- [The problem]:
What is the number of lines in the data holding the word "computer"? Give that number by itself.

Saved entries
● ● ● ● ●

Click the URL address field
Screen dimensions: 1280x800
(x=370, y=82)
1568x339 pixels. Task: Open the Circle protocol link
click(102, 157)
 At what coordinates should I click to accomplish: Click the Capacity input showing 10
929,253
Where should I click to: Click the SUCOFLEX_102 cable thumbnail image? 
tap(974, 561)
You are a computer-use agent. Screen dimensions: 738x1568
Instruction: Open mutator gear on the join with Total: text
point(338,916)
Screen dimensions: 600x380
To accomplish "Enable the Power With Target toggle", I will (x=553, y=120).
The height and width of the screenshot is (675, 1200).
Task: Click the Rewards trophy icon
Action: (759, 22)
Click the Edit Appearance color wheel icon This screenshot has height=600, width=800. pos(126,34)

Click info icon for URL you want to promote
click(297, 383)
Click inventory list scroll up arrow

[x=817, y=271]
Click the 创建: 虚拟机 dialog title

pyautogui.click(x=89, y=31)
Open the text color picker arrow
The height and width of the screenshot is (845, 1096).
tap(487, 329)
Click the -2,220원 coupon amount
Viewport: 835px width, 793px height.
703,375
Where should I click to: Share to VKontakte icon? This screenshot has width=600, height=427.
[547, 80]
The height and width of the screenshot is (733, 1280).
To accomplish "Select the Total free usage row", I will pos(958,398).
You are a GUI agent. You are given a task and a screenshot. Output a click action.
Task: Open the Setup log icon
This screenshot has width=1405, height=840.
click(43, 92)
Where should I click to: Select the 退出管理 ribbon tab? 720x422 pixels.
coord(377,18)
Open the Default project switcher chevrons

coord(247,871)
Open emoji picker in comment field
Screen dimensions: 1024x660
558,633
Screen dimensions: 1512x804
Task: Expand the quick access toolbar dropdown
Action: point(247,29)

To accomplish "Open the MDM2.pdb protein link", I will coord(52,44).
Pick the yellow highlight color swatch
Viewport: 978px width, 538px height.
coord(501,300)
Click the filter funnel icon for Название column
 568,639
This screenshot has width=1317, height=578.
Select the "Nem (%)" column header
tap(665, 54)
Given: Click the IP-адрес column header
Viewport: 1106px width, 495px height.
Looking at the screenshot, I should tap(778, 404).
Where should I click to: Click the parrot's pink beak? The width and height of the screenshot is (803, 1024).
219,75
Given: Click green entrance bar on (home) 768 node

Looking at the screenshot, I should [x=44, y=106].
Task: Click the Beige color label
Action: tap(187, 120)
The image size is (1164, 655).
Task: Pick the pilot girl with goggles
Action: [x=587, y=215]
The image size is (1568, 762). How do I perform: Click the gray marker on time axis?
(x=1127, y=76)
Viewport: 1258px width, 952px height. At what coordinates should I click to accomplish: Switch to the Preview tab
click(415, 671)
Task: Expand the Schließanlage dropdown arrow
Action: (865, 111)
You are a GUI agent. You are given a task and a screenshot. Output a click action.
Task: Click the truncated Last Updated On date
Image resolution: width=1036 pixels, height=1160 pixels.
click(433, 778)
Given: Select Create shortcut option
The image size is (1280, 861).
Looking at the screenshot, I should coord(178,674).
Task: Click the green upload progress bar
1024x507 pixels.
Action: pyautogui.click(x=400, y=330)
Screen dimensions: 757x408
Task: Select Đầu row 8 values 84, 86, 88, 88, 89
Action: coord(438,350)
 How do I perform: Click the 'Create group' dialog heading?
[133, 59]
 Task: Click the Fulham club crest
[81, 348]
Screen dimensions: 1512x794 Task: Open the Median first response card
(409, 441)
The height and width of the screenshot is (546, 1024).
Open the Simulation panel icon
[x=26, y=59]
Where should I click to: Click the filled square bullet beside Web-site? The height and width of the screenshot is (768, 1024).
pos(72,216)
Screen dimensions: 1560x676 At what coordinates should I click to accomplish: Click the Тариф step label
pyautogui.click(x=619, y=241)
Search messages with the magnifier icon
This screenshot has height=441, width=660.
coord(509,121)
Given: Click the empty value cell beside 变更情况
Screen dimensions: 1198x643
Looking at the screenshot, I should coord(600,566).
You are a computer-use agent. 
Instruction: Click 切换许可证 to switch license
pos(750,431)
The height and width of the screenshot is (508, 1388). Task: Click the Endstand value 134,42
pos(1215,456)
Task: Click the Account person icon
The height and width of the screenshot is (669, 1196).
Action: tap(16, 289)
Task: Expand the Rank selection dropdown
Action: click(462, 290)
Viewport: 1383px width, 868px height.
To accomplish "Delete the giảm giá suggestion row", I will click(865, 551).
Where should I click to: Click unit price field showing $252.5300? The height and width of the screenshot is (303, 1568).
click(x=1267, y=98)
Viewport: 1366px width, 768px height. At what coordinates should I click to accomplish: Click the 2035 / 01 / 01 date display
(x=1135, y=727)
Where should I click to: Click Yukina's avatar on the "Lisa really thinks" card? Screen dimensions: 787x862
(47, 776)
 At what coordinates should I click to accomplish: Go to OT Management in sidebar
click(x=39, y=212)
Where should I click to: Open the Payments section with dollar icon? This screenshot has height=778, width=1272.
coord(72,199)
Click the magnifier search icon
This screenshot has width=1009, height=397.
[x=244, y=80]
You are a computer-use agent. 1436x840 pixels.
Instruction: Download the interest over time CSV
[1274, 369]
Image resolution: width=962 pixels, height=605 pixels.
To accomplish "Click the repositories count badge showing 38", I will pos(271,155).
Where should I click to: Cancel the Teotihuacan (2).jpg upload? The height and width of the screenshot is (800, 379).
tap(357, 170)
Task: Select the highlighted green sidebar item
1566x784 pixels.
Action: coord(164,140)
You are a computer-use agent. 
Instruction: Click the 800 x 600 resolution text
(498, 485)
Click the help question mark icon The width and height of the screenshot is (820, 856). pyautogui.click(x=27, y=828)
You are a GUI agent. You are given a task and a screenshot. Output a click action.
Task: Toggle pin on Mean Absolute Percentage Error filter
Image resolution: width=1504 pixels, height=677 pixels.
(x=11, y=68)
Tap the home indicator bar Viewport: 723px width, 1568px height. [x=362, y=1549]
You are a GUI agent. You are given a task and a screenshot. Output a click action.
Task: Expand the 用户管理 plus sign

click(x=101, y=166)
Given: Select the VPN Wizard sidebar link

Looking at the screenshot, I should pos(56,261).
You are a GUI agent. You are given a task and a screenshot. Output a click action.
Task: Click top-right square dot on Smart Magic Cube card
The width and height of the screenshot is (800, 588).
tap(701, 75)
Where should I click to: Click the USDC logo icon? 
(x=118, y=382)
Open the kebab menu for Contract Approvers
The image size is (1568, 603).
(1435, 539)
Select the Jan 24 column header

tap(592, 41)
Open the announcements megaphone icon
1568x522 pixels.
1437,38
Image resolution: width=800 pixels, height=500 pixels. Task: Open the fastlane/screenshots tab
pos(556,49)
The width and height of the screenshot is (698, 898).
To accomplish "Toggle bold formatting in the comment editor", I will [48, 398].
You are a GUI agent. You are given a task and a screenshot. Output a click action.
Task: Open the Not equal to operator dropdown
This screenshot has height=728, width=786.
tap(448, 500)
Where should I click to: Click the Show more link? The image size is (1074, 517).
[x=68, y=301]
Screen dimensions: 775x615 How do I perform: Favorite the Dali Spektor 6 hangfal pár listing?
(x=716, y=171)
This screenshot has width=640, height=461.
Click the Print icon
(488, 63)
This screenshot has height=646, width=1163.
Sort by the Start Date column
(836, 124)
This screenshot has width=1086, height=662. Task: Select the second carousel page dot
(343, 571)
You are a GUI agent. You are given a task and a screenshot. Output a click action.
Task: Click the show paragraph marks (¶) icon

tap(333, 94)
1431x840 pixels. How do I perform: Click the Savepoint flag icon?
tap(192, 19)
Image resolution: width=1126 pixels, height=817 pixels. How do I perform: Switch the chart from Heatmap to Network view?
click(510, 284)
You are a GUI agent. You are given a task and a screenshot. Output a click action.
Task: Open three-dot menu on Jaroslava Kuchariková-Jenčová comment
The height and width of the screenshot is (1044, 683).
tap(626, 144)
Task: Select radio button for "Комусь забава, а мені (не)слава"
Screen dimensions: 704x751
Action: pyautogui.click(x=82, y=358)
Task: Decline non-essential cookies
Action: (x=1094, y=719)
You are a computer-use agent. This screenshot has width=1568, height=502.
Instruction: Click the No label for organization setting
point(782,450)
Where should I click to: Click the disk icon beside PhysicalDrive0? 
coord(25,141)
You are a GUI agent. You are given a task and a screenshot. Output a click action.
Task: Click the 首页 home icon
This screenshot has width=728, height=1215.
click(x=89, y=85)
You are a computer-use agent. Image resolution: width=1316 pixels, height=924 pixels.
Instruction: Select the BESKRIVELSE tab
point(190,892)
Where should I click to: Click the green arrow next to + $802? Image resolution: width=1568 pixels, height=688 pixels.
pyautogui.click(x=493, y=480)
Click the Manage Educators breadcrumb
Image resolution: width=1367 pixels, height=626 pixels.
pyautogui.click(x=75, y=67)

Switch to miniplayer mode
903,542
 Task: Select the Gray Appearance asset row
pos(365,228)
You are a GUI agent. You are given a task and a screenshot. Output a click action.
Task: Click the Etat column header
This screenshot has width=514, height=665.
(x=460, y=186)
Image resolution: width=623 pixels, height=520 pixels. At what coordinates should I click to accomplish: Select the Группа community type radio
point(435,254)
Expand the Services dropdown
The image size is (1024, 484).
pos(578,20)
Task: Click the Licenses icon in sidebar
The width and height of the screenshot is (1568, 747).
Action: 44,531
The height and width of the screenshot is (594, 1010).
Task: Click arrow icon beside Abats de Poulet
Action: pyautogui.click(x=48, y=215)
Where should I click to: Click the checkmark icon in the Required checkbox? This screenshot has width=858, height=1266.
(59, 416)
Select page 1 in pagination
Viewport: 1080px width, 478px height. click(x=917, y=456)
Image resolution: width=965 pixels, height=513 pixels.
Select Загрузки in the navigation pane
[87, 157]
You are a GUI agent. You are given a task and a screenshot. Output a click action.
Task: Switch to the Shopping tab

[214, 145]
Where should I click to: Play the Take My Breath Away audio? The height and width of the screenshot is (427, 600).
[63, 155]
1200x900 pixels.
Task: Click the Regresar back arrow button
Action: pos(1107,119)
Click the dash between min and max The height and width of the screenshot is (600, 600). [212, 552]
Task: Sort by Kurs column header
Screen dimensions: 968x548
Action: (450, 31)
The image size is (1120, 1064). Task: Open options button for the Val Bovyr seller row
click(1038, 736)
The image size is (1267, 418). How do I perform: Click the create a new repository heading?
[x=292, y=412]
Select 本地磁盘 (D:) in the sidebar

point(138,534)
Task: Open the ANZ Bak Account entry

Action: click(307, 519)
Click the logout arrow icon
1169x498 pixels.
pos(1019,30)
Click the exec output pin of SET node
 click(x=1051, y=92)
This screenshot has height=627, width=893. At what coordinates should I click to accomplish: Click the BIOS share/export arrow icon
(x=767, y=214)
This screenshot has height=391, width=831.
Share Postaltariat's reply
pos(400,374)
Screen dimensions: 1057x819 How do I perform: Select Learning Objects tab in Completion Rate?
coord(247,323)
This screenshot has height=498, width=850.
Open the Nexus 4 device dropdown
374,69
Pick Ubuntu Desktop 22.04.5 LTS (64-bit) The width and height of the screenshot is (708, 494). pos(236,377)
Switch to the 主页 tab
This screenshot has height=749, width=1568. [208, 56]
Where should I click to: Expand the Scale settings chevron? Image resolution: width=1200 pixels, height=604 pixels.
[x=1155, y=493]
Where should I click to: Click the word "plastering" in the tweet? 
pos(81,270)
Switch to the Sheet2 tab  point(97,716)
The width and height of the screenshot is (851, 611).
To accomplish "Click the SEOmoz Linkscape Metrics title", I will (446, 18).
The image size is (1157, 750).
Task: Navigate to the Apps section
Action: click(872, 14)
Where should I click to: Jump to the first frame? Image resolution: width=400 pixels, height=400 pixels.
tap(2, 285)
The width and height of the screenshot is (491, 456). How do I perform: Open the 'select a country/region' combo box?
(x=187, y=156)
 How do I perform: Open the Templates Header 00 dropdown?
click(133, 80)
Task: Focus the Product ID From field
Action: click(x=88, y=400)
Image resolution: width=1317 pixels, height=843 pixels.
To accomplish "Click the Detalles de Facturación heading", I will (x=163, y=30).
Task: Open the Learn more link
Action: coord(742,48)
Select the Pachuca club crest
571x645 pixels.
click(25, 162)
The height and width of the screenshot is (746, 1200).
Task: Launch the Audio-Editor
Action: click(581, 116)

● ● ● ● ●

- [Exercise answer]:
6